On this Day:
In 1920, the 1st US indoor curling rink opened in Brookline, Mass. However, people had been yelling at their teammates, urging them to ‘Hurry HARD!!!” long before this…
Curling is a sport in which players slide stones on a sheet of ice toward a target area which is segmented into four concentric circles. It is related to bowls, boules and shuffleboard. Two teams, each with four players, take turns sliding heavy, polished granite rocks, also called stones, across the ice curling sheet toward the house, a circular target marked on the ice. Each team has eight stones, with each player throwing two. The purpose is to accumulate the highest score for a game; points are scored for the stones resting closest to the centre of the house at the conclusion of each end, which is completed when both teams have thrown all of their stones. A game usually consists of eight or ten ends.
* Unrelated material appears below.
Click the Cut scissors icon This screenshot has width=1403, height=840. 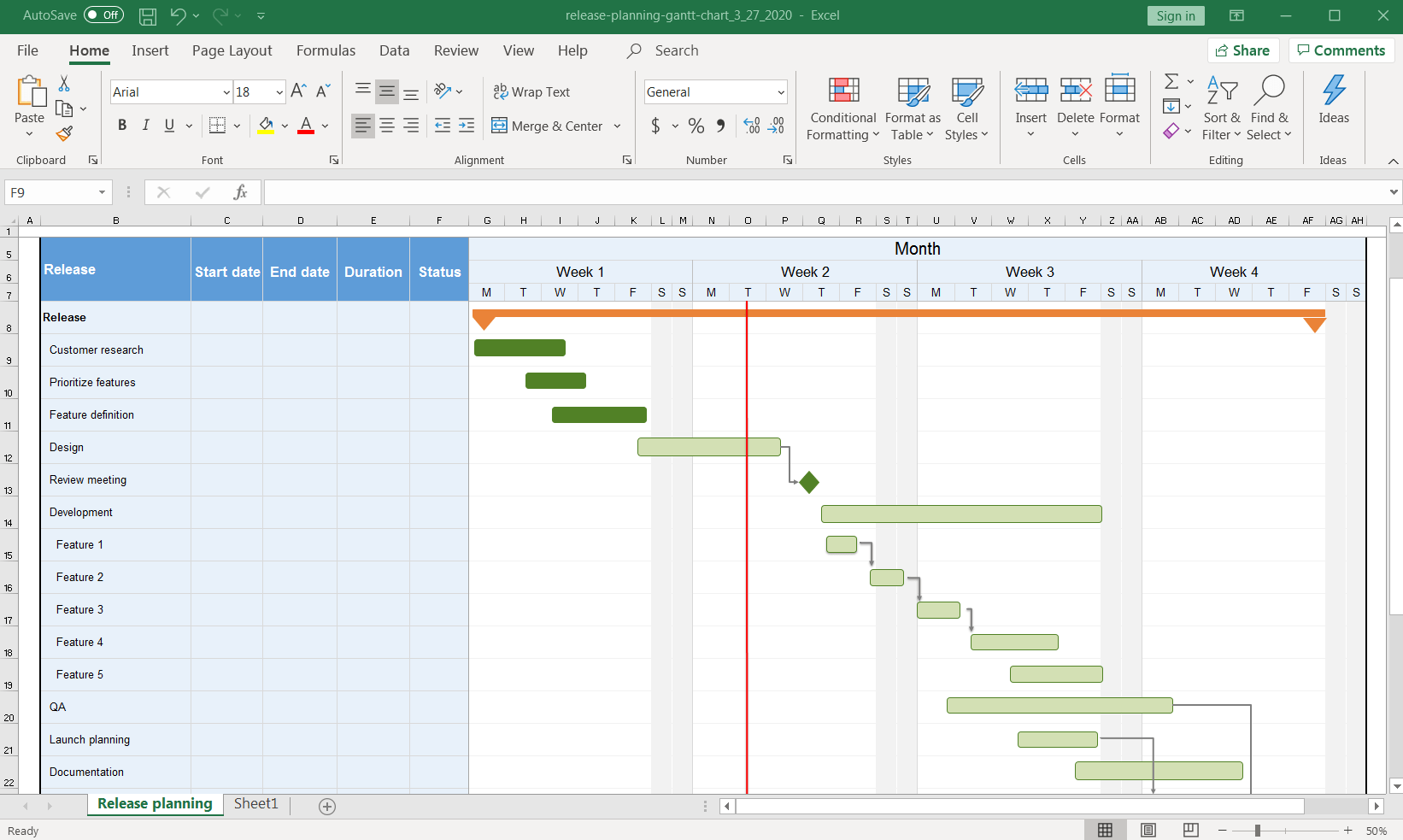pyautogui.click(x=64, y=84)
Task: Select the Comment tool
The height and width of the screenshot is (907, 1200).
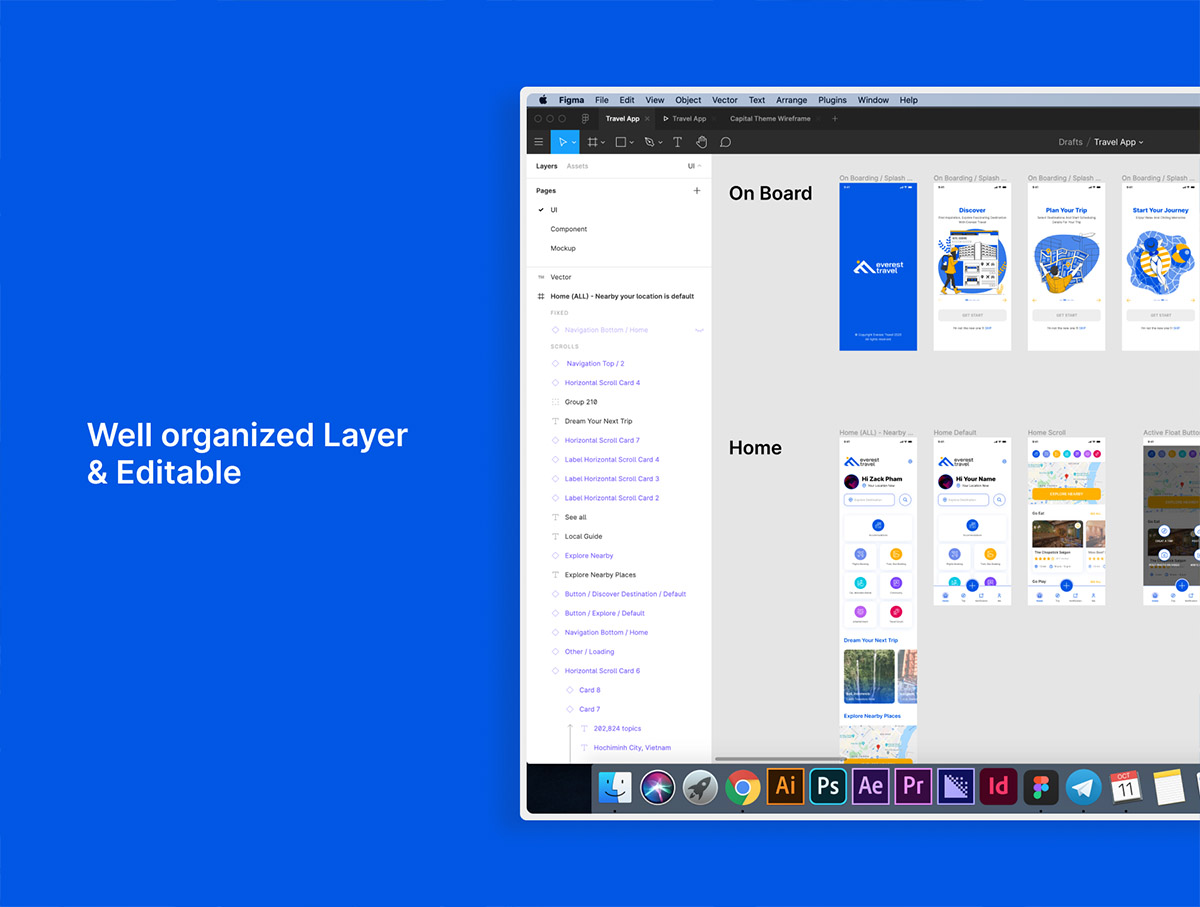Action: [726, 142]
The player can induce a curved path, described as curl, by causing the stone to slowly turn as it slides. The path of the rock may be further influenced by two sweepers with brooms or brushes, who accompany it as it slides down the sheet and sweep the ice in front of the stone. “Sweeping a rock” decreases the friction, which makes the stone travel a straighter path (with less “curl”) and a longer distance. A great deal of strategy and teamwork go into choosing the ideal path and placement of a stone for each situation, and the skills of the curlers determine the degree to which the stone will achieve the desired result. This gives curling its nickname of “chess on ice”.
Evidence that curling existed in Scotland in the early 16th century includes a curling stone inscribed with the date 1511 found (along with another bearing the date 1551) when an old pond was drained at Dunblane, Scotland. The world’s oldest curling stone and the world’s oldest football are now kept in the same museum (the Stirling Smith Art Gallery and Museum) in Stirling. The first written reference to a contest using stones on ice coming from the records of Paisley Abbey, Renfrewshire, in February 1541. Two paintings, “Winter Landscape with a Bird Trap” and “The Hunters in the Snow” (both dated 1565) by Pieter Bruegel the Elder depict Flemish peasants curling, albeit without brooms; Scotland and the Low Countries had strong trading and cultural links during this period, which is also evident in the history of golf.
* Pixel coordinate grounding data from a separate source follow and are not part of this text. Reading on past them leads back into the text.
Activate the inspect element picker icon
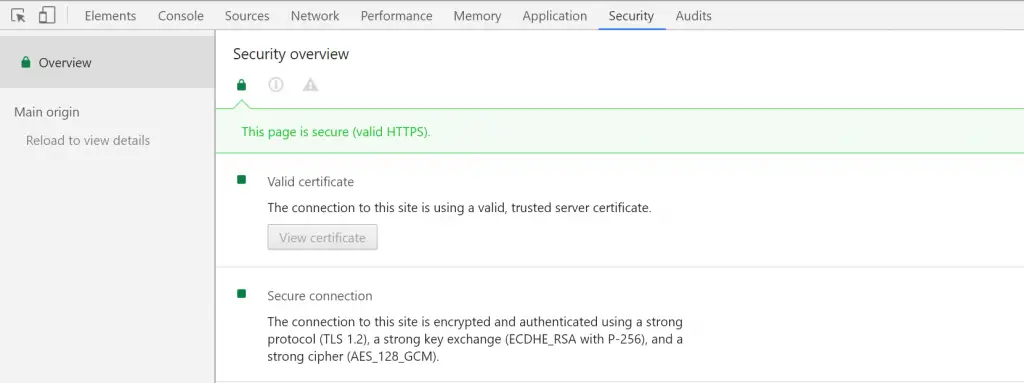This screenshot has width=1024, height=383. 18,16
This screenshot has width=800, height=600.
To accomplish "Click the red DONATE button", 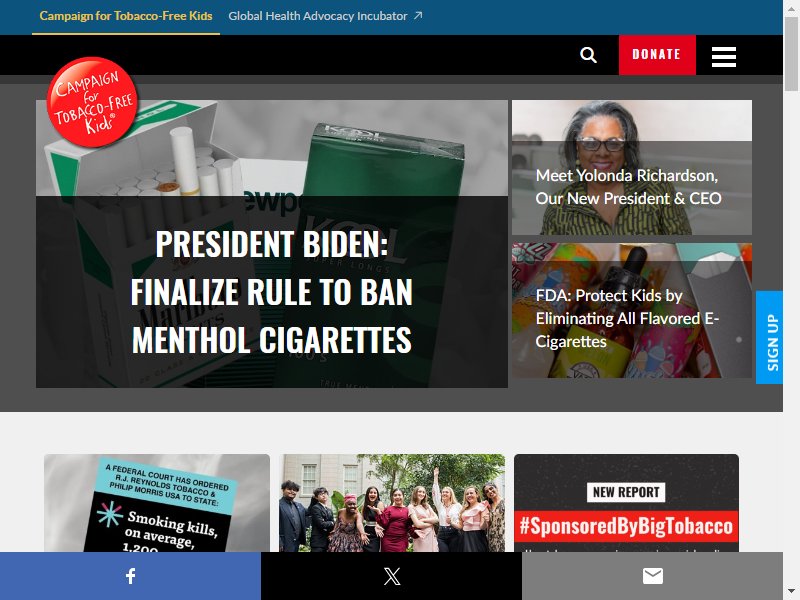I will point(657,55).
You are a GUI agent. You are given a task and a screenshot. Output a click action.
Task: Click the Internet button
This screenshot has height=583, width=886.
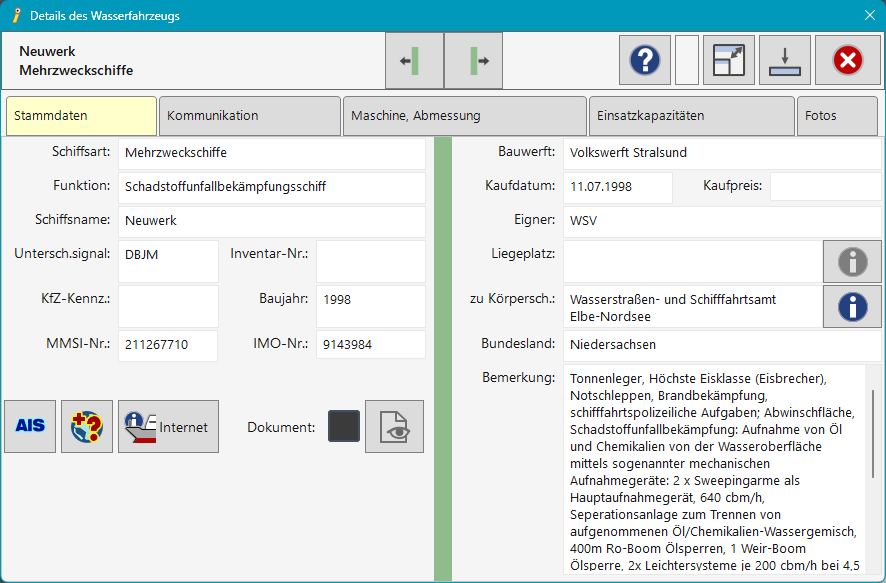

The word curling first appears in print in 1620 in Perth, Scotland, in the preface and the verses of a poem by Henry Adamson. The sport was (and still is, in Scotland and Scottish-settled regions like southern New Zealand) also known as “the roaring game” because of the sound the stones make while traveling over the pebble (droplets of water applied to the playing surface). The verbal noun curling is formed from the Scots (and English) verb curl, which describes the motion of the stone.
Kilsyth Curling Club claims to be the first club in the world, having been formally constituted in 1716; it is still in existence today. Kilsyth also claims the oldest purpose-built curling pond in the world at Colzium, in the form of a low dam creating a shallow pool some 100 by 250 metres (330 by 820 ft) in size. The International Olympic Committee recognises the Royal Caledonian Curling Club (founded as the Grand Caledonian Curling Club in 1838) as developing the first official rules for the sport.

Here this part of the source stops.